Managing HighByte Intelligence Hub Memory Usage
Suggestions for memory management in HighByte Intelligence Hub
Introduction
HighByte Intelligence Hub itself can run on minimal hardware. And depending on the data load an Intelligence Hub runtime will manage, minimal hardware may be acceptable. However, as data throughput, caching, and processing demands increase, the resource requirements for the Intelligence Hub increase as well. Naturally, this creates a balancing optimization between provisioning physical resources for data ops and tuning the Intelligence Hub to make the most of resources available.
Best Practice: Monitor Resource Usage with OpenTelemetry
Physical hardware can vary drastically based on age and architecture.

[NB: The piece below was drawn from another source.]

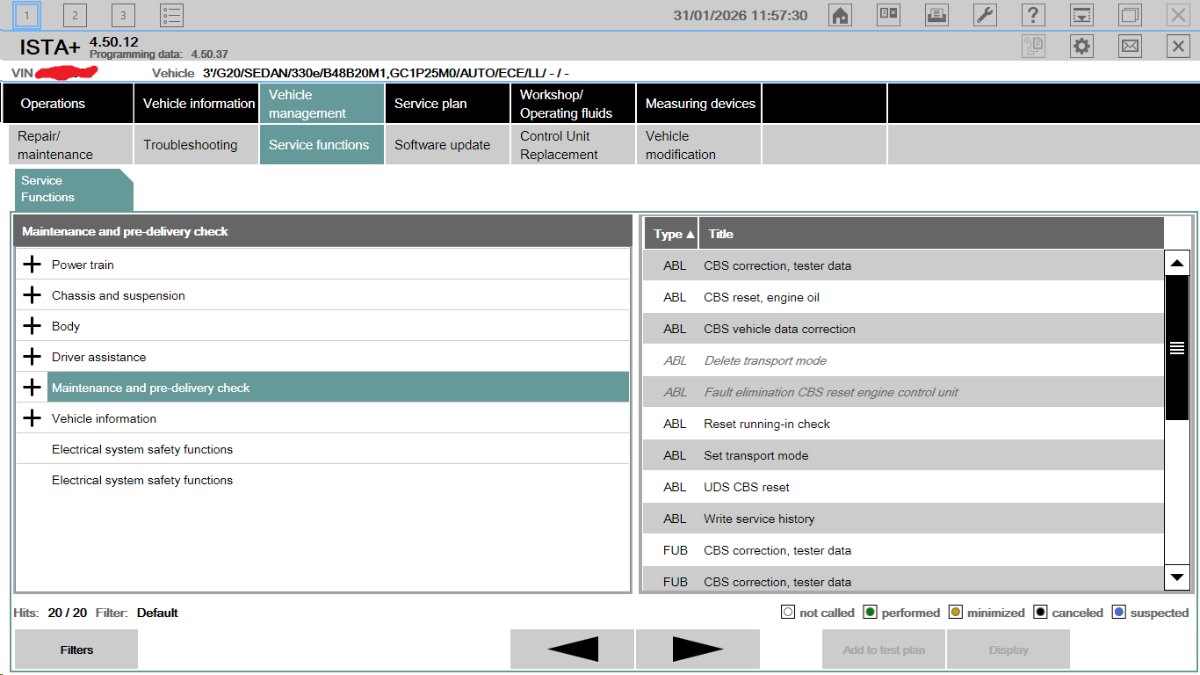This screenshot has width=1200, height=675.
Task: Click the home icon in top toolbar
Action: click(840, 15)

Benchmarks are occasionally representative, but nothing will properly replace direct monitoring of resource utilization.
OpenTelemetry is a toolset that allows recording and visualization of critical resource data for the Intelligence Hub and the underlying resources, like memory consumption and compute time to the JVM. "jvm_memory" metrics can indicate memory issues. These metrics can also be drilled down for finer details.
Best Practice: Set Max Java Heap Memory to Half System Memory
This practice only applies to servers or virtual machines where HighByte Intelligence Hub is the predominant or singular function of the server.

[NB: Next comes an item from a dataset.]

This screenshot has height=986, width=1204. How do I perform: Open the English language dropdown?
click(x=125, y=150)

Java heap memory is allocated dynamically as the JVM requires. This allocation continues up to a limit that defaults to one quarter of system memory, or is set at launch with a Java option -Xmx. In the case where Intelligence Hub is the only significant purpose of the server, this can safely be set to one half of system memory, leaving at least one gigabyte of memory.
JVM heap is not the only memory in use on the system. The JVM also has non-heap memory needs, and the operating system and other low-demand services will continue to have some memory load. But on systems of at least 2GB physical memory, '-Xmx1G' for instance, should be acceptable.
Best Practice: Set Up Memory Dumps in Case of Crash - Ensure Disk Space
As of version 4.3.3, HighByte Intelligence Hub will generate a memory dump and crash in the event of an "OutOfMemoryError." However, this behavior may also be set up for earlier versions.
It is recommended that memory dumps are enabled in scenarios where memory is of concern. In the event of an OutOfMemoryError, the dump may indicate the culprit system and may be crucial for troubleshooting. Ensure that adequate disk space is available on the machine to capture the physical memory installed/provisioned.
Observe High Memory-Usage Events
Some events in HighByte Intelligence Hub are especially memory-intensive. These events are not necessarily to be avoided, but can be times where bad behavior will indicate memory shortages. Observe these events for problems.
Startup
Intelligence Hub startup is very memory intensive as the entire project and supporting information is loaded into memory at the same time. Obviously, this cannot be avoided, but if problems are observed, provisioning more memory may be beneficial.
Replays
It is best practice to disable pipeline Replays in production or when not actively debugging. These Replays can capture a lot of data in memory from a pipeline run before it can be logged to disk.
State Variables, Buffers
State variables, the On Change stage, and Buffer Stages can accumulate lots of data in memory during normal pipeline operations. These are also very necessary in a wide range of data ops use cases, so they cannot be avoided, but special care should be given to ensure that unique state variables are not built per pipeline run, or that unique buffer keys are not generated per pipeline run.